Segment Start: Data shown
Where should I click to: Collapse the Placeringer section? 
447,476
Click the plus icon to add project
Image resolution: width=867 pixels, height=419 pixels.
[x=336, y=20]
Segment End: Data shown
> [Your task]:
What is needed is an exact copy of the lines from the one holding "Image resolution: width=867" through the final line of the material.

> [Expected answer]:
Image resolution: width=867 pixels, height=419 pixels.
[x=336, y=20]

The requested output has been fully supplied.